Quantum annealing correction for random Ising problems

TL;DR

This paper shows that quantum annealing correction significantly improves the performance of a quantum annealer on hard random Ising problems, addressing errors and device limitations.

Contribution

The study introduces a tailored quantum annealing correction method for the D-Wave Two device, demonstrating performance improvements over classical repetition codes and robustness to device imperfections.

Findings

QAC improves performance with problem size and hardness

QAC overcomes device precision limits and calibration errors

Performance remains robust despite missing qubits

Abstract

We demonstrate that the performance of a quantum annealer on hard random Ising optimization problems can be substantially improved using quantum annealing correction (QAC).

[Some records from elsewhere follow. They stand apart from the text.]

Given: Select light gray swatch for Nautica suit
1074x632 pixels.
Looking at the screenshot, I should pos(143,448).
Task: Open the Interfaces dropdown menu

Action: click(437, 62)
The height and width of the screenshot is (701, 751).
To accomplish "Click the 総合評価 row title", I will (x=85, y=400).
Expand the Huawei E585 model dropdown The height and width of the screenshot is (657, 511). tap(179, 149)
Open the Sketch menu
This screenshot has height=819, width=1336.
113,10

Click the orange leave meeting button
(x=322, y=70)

Our error correction strategy is tailored to the D-Wave Two device. We find that QAC provides a statistically significant enhancement in the performance of the device over a classical repetition code, improving as a function of problem size as well as hardness. Moreover, QAC provides a mechanism for overcoming the precision limit of the device, in addition to correcting calibration errors. Performance is robust even to missing qubits. We present evidence for a constructive role played by quantum effects in our experiments by contrasting the experimental results with the predictions of a classical model of the device. Our work demonstrates the importance of error correction in appropriately determining the performance of quantum annealers.